From the line that contains "Click 禁用 toggle for 加工工艺 row" to the last line of the entries, set down each line exactly as written, both ends included, with nothing else.

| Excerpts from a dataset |
*** Begin section ***

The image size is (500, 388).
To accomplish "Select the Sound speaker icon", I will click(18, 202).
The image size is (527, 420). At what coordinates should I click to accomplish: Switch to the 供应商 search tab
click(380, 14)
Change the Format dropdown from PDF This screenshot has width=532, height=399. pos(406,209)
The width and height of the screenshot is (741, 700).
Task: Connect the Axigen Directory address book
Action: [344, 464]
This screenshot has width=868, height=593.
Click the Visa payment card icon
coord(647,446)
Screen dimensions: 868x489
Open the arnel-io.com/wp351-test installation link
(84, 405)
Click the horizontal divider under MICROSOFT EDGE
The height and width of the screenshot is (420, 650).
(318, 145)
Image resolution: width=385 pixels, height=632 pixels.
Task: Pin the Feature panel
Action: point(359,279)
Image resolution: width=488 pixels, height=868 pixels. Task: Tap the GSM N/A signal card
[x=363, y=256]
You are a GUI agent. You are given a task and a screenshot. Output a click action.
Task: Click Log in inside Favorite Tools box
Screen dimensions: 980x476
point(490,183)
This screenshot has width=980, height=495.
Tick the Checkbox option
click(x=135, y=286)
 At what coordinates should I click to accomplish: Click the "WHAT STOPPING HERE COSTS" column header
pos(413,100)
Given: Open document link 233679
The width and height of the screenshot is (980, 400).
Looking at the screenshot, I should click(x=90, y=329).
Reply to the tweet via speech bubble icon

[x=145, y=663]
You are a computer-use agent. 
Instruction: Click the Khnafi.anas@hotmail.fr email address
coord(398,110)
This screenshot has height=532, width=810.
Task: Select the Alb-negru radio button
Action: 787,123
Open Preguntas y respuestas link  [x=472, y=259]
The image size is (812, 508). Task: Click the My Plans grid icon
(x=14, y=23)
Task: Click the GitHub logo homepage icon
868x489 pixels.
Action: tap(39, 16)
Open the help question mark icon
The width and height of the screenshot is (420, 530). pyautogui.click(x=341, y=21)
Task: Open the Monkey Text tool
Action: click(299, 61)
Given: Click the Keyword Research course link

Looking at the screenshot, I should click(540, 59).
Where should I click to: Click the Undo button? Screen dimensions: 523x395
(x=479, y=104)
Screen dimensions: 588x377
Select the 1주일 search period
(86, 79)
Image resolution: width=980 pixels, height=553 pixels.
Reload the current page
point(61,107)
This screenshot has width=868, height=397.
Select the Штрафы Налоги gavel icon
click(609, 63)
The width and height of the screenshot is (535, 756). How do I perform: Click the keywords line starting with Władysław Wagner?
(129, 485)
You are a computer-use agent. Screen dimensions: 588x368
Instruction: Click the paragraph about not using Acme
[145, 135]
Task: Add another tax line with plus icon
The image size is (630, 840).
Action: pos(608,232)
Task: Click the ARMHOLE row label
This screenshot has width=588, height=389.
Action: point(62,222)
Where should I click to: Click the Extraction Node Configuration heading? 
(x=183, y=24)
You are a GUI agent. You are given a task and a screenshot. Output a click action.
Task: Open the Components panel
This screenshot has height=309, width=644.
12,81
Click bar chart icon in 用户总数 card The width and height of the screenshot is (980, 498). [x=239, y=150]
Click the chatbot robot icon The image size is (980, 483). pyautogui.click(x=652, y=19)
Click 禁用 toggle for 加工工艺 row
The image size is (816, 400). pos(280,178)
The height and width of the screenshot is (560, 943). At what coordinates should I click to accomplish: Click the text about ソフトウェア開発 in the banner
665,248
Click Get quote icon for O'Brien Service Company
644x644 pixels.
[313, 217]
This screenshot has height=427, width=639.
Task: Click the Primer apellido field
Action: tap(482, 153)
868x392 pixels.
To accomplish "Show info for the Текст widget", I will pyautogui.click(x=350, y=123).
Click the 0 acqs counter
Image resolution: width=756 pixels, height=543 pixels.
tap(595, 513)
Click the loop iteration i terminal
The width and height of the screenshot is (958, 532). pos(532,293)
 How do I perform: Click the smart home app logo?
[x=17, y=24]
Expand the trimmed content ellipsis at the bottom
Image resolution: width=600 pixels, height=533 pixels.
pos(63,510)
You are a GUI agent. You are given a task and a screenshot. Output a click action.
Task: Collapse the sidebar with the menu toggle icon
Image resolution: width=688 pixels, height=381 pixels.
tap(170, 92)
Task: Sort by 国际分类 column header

*** End section ***

| SOLUTION FOR THIS TASK |
Click 禁用 toggle for 加工工艺 row
The image size is (816, 400). pos(280,178)
The height and width of the screenshot is (560, 943). At what coordinates should I click to accomplish: Click the text about ソフトウェア開発 in the banner
665,248
Click Get quote icon for O'Brien Service Company
644x644 pixels.
[313, 217]
This screenshot has height=427, width=639.
Task: Click the Primer apellido field
Action: tap(482, 153)
868x392 pixels.
To accomplish "Show info for the Текст widget", I will pyautogui.click(x=350, y=123).
Click the 0 acqs counter
Image resolution: width=756 pixels, height=543 pixels.
tap(595, 513)
Click the loop iteration i terminal
The width and height of the screenshot is (958, 532). pos(532,293)
 How do I perform: Click the smart home app logo?
[x=17, y=24]
Expand the trimmed content ellipsis at the bottom
Image resolution: width=600 pixels, height=533 pixels.
pos(63,510)
You are a GUI agent. You are given a task and a screenshot. Output a click action.
Task: Collapse the sidebar with the menu toggle icon
Image resolution: width=688 pixels, height=381 pixels.
tap(170, 92)
Task: Sort by 国际分类 column header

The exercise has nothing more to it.